What you will do ::
Your reply should hold every record exactly as given, with no pictures in it.

Record set ::
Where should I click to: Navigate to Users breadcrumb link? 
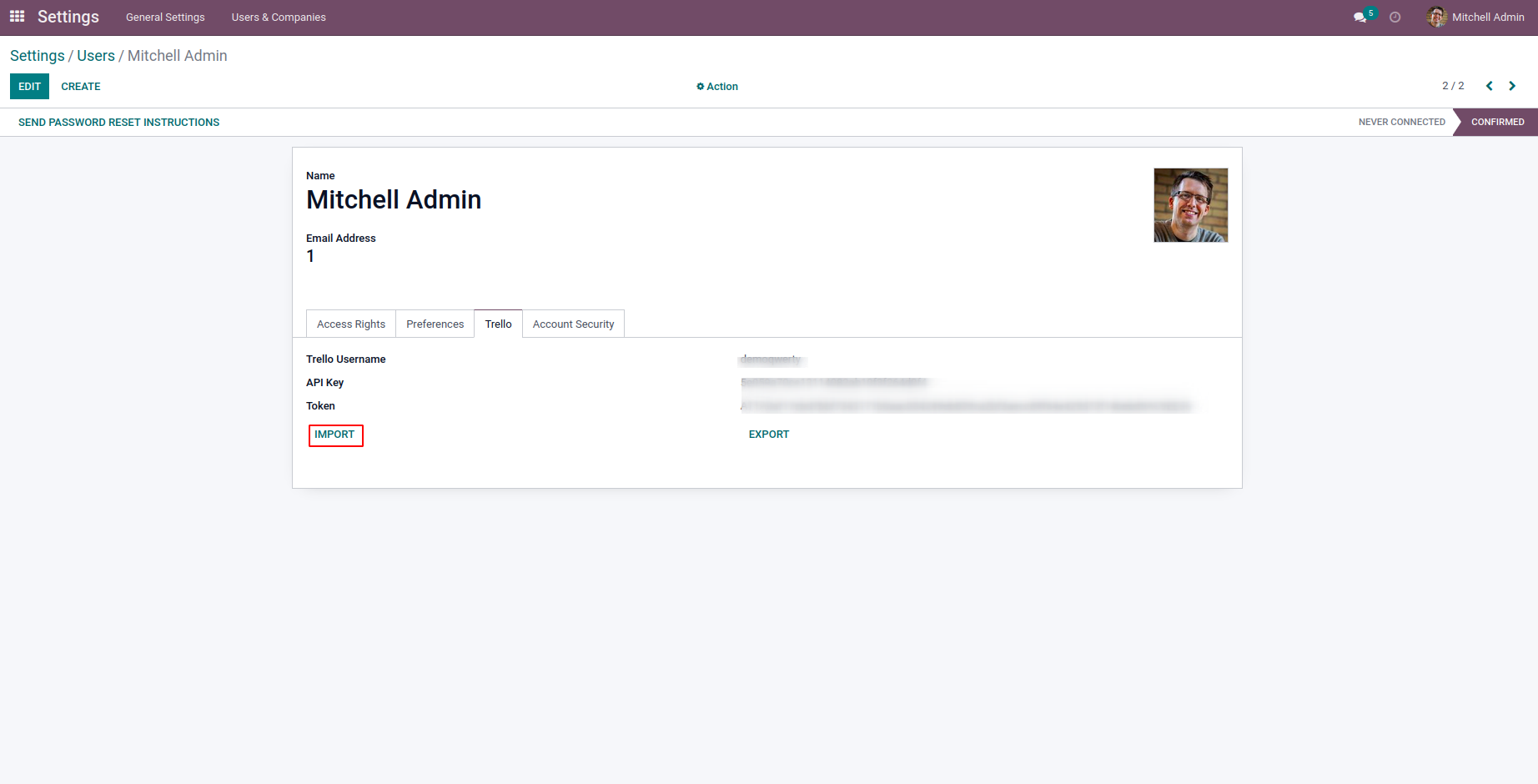tap(96, 56)
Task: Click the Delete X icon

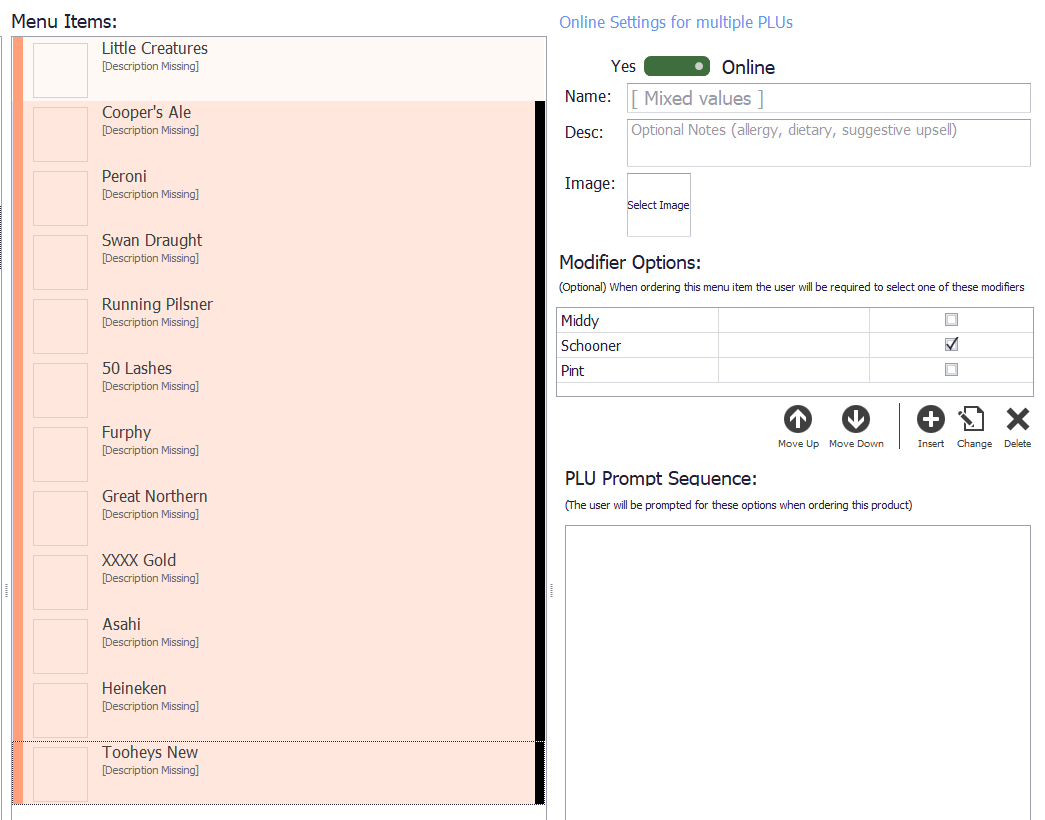Action: tap(1018, 419)
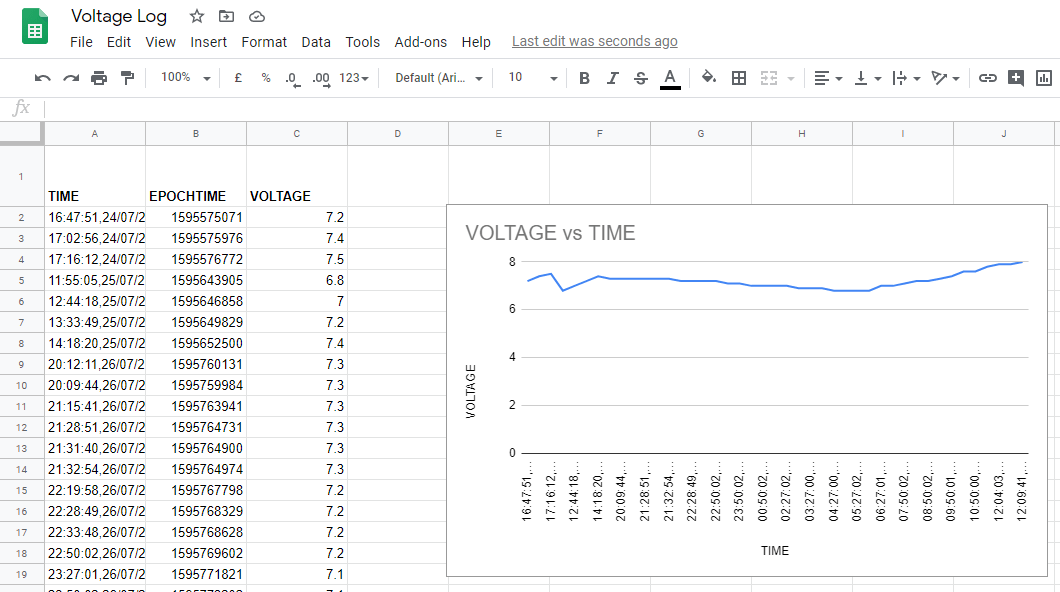The width and height of the screenshot is (1060, 592).
Task: Click the insert comment icon
Action: coord(1016,78)
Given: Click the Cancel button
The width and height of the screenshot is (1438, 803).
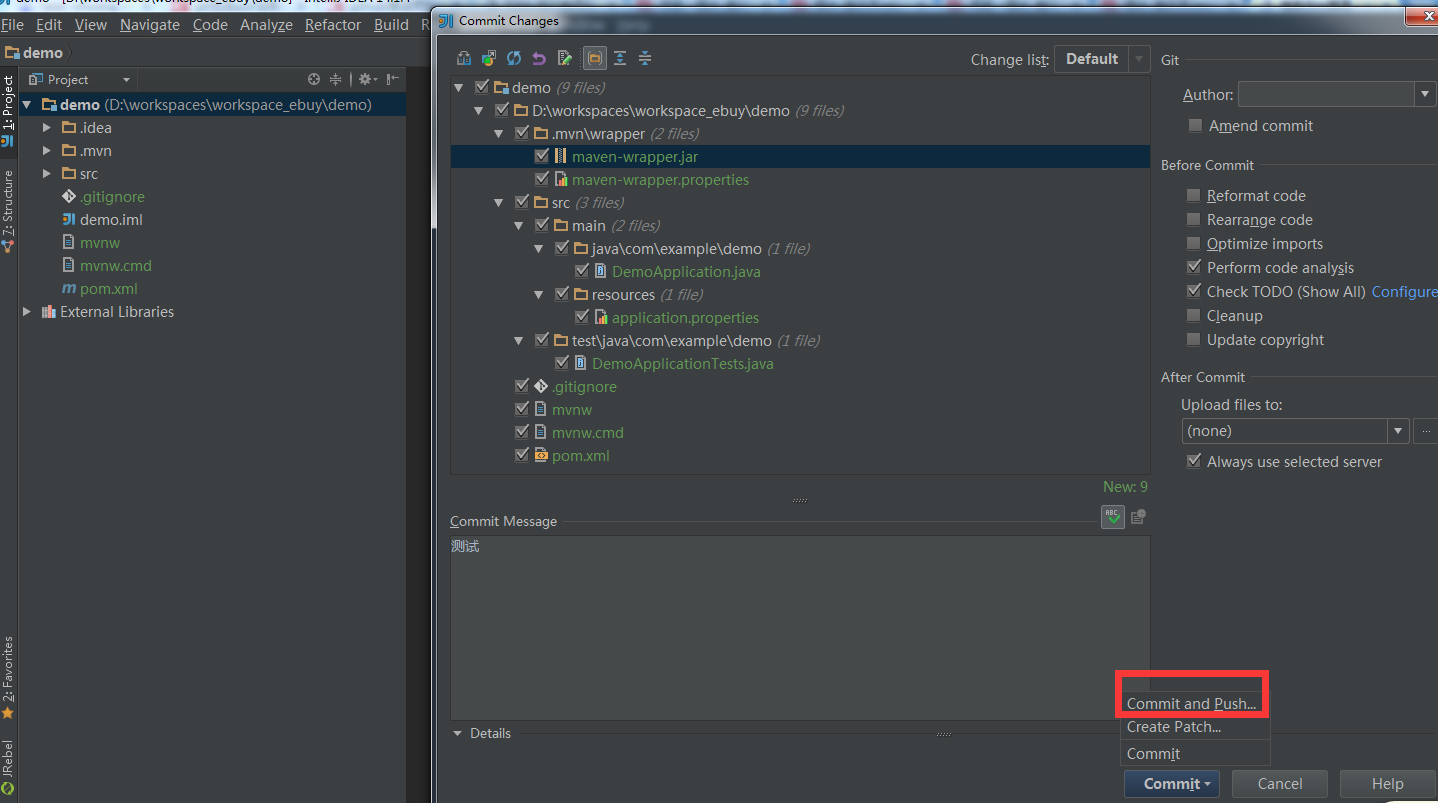Looking at the screenshot, I should (x=1280, y=783).
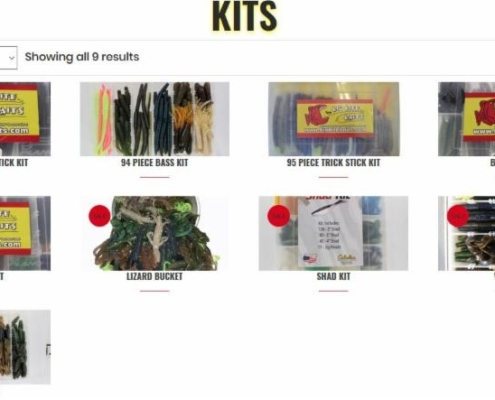Click the far-right second-row product thumbnail
The height and width of the screenshot is (400, 495).
[x=467, y=233]
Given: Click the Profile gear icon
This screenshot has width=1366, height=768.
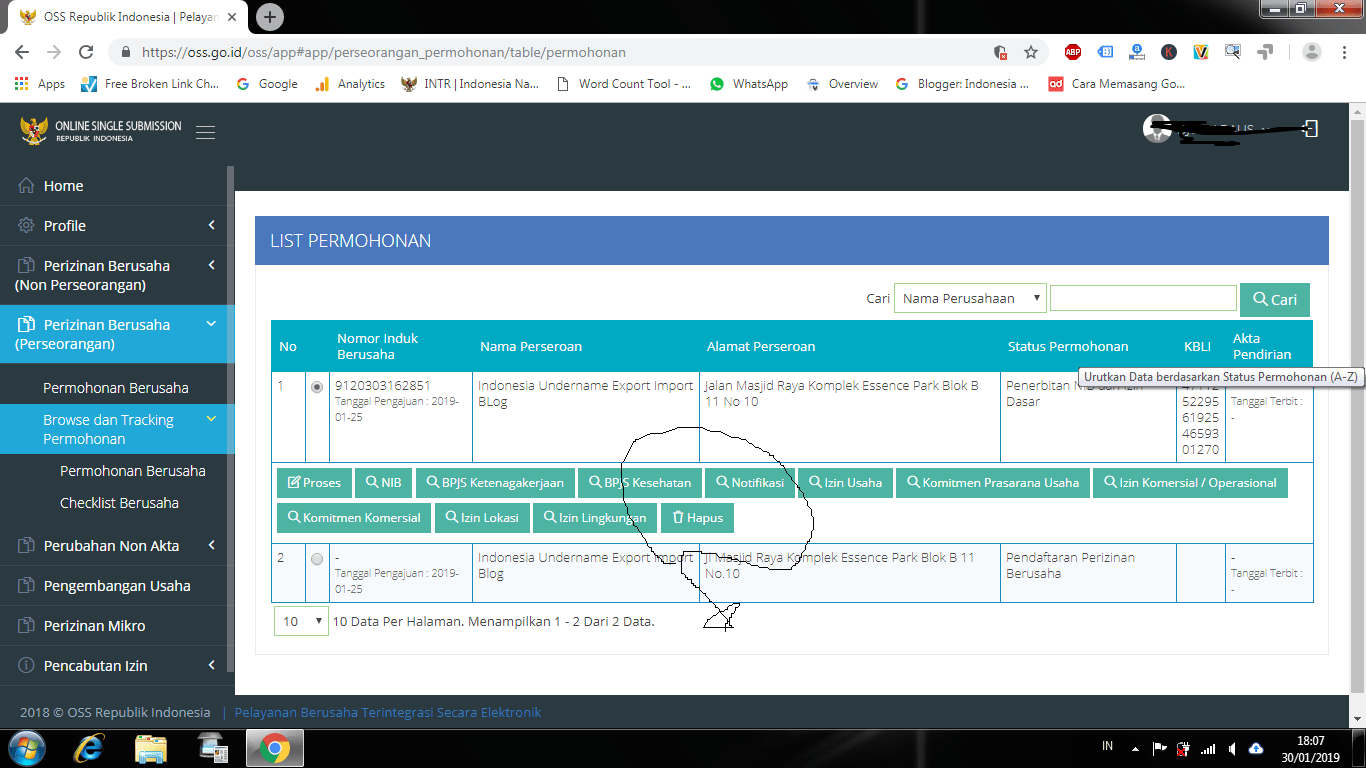Looking at the screenshot, I should tap(26, 226).
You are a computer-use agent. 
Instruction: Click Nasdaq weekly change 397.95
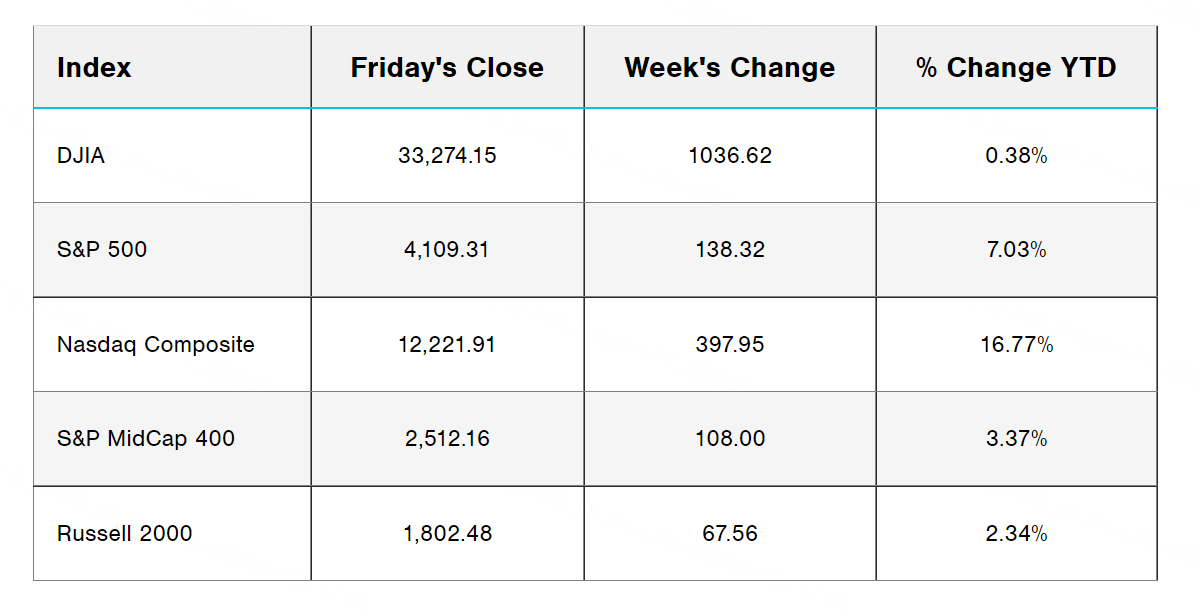(730, 345)
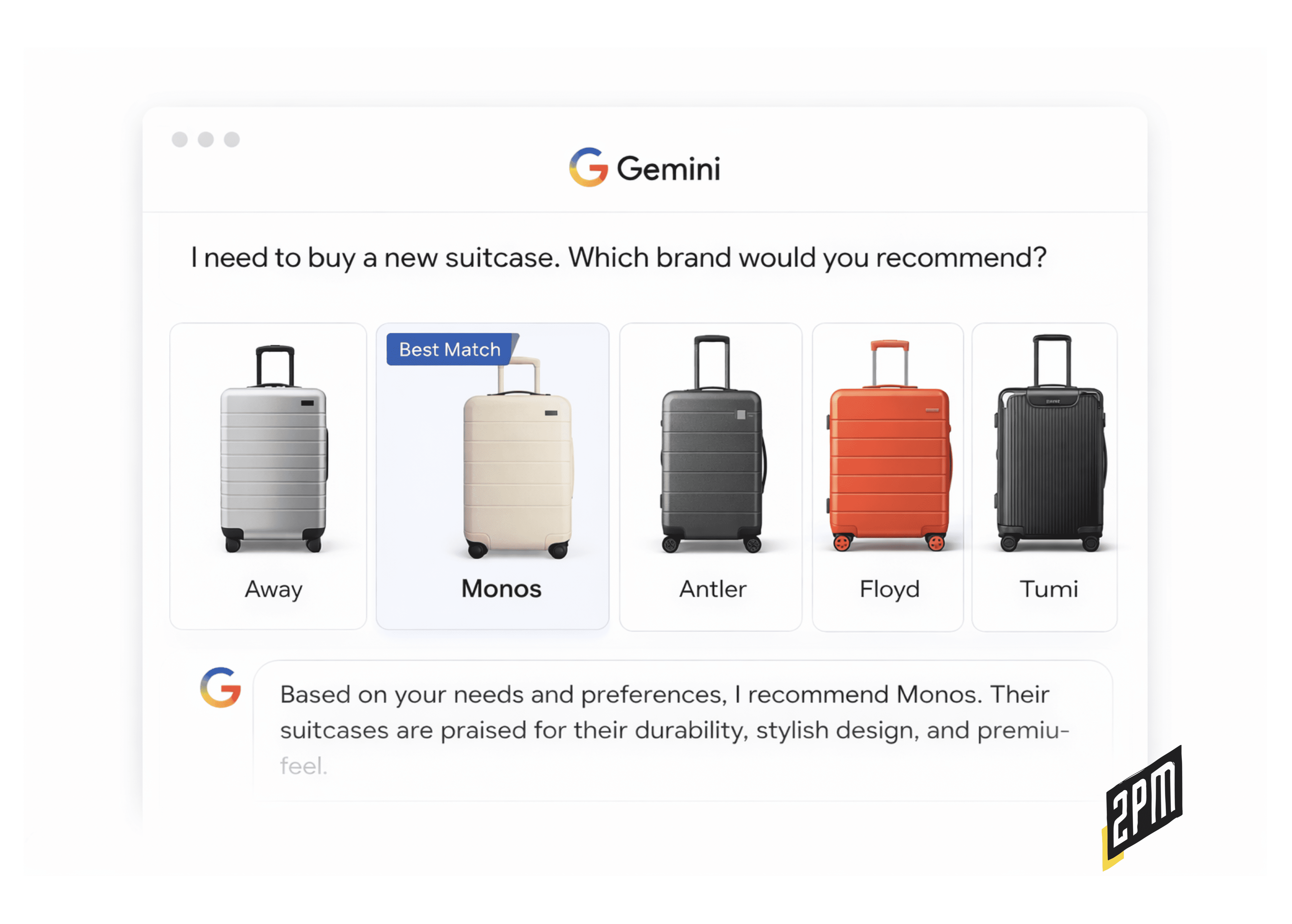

Task answer ::
Where should I click to: Navigate to Users breadcrumb link? 
tap(96, 56)
Task: Click the Delete X icon

Action: tap(1018, 419)
The width and height of the screenshot is (1060, 592).
Task: Click the insert comment icon
Action: coord(1016,78)
Given: Click the Cancel button
The width and height of the screenshot is (1438, 803).
Looking at the screenshot, I should (x=1280, y=783).
Click the far-right second-row product thumbnail
The height and width of the screenshot is (400, 495).
[x=467, y=233]
Given: Click the Profile gear icon
This screenshot has width=1366, height=768.
Looking at the screenshot, I should tap(26, 226).
You are a computer-use agent. 
Instruction: Click Nasdaq weekly change 397.95
(730, 345)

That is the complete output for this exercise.